Records supplied Block Start
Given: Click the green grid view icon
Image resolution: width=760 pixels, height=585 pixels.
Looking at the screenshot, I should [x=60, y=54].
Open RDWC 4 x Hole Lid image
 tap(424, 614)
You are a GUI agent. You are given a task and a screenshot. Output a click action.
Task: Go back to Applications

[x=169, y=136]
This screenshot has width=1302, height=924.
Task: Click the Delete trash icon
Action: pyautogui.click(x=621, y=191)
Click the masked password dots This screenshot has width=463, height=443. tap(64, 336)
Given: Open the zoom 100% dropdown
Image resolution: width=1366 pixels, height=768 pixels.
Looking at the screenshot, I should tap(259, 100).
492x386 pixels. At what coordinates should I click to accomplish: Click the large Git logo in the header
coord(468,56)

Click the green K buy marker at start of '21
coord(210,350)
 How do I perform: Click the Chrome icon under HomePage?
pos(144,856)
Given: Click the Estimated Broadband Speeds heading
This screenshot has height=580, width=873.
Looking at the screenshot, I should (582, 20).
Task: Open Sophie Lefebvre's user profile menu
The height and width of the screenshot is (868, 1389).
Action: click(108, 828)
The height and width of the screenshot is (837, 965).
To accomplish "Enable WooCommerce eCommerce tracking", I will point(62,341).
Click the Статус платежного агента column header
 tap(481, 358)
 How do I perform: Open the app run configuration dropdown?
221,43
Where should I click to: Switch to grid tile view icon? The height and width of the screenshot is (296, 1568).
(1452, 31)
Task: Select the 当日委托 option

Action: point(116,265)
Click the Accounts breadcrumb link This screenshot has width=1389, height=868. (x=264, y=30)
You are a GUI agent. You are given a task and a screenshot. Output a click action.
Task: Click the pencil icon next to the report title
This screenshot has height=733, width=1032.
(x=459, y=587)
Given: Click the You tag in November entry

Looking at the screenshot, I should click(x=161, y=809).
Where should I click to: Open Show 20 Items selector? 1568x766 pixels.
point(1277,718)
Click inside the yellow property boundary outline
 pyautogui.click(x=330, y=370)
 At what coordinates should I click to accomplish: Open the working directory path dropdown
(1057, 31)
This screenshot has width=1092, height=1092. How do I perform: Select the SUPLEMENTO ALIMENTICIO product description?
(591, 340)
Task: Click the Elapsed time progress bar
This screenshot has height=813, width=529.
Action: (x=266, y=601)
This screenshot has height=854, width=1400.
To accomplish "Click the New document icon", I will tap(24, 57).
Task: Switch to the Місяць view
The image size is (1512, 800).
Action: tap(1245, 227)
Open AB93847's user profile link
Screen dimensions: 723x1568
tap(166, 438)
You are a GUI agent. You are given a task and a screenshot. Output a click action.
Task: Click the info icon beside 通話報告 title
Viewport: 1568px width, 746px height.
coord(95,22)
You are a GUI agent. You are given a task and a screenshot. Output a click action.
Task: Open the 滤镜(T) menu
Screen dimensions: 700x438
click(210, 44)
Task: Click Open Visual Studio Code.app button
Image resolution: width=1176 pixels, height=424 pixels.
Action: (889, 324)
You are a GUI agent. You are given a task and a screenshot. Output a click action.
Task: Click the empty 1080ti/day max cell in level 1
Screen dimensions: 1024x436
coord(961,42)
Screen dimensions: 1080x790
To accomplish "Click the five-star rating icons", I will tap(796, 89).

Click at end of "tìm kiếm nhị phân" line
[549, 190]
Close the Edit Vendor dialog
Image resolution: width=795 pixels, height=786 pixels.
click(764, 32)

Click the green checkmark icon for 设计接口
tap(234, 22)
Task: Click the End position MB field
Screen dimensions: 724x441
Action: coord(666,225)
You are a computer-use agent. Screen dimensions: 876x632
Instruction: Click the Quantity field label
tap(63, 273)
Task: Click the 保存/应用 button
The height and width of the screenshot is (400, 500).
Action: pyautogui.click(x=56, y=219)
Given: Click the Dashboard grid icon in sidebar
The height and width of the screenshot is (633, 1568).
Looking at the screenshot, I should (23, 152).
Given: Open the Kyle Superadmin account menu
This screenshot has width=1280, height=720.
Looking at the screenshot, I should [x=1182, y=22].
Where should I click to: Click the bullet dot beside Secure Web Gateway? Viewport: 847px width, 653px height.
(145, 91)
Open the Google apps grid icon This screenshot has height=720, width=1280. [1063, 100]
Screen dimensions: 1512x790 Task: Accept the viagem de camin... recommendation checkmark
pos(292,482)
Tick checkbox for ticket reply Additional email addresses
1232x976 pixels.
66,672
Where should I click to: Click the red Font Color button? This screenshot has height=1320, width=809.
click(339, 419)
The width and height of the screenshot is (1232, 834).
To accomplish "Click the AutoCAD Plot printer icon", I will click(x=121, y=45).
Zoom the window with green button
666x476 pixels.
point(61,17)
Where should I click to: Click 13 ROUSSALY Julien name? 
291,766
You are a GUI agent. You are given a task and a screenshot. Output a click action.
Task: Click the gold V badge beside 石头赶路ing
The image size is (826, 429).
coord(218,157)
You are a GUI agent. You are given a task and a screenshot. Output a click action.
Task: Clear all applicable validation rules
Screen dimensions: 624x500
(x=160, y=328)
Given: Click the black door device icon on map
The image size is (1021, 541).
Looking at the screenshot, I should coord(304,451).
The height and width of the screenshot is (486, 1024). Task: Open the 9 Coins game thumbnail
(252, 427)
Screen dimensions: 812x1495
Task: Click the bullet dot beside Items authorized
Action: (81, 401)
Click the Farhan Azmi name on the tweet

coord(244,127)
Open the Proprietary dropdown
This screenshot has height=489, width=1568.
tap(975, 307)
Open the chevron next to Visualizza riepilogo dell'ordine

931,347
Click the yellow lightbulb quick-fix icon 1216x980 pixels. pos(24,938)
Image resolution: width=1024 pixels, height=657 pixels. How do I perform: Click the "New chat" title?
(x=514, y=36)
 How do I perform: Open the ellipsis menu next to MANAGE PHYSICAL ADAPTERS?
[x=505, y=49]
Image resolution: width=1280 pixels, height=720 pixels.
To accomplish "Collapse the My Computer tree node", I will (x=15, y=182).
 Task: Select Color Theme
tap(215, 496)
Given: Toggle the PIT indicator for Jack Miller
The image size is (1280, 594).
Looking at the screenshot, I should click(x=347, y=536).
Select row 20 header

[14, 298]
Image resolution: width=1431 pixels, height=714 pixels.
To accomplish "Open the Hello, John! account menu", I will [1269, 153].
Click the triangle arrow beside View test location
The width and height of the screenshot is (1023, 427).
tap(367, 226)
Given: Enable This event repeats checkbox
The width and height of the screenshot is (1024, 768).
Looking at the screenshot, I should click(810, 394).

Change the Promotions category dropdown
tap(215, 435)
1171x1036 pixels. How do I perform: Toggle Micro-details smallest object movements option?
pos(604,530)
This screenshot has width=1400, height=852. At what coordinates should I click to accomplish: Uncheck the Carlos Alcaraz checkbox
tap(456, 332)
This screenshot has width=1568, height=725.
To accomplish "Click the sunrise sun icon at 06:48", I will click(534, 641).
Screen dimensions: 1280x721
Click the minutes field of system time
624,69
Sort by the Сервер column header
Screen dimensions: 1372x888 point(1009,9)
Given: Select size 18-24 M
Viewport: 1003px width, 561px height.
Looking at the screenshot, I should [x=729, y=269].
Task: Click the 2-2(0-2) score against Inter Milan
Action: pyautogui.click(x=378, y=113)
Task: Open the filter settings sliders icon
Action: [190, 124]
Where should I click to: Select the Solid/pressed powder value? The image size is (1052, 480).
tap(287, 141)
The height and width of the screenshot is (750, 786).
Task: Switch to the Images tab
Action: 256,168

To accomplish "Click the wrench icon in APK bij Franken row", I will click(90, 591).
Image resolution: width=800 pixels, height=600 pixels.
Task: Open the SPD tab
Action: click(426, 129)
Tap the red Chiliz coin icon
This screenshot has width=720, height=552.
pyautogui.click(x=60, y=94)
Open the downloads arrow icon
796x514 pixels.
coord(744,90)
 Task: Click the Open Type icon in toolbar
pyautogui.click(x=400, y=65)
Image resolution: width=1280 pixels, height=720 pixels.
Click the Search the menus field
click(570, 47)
Records supplied Block End
## About this task
Output the lines of the records above exactly as they appear, from the line containing "Open RDWC 4 x Hole Lid image" through the line containing "Click the masked".

## Response area
Open RDWC 4 x Hole Lid image
 tap(424, 614)
You are a GUI agent. You are given a task and a screenshot. Output a click action.
Task: Go back to Applications

[x=169, y=136]
This screenshot has width=1302, height=924.
Task: Click the Delete trash icon
Action: pyautogui.click(x=621, y=191)
Click the masked password dots This screenshot has width=463, height=443. tap(64, 336)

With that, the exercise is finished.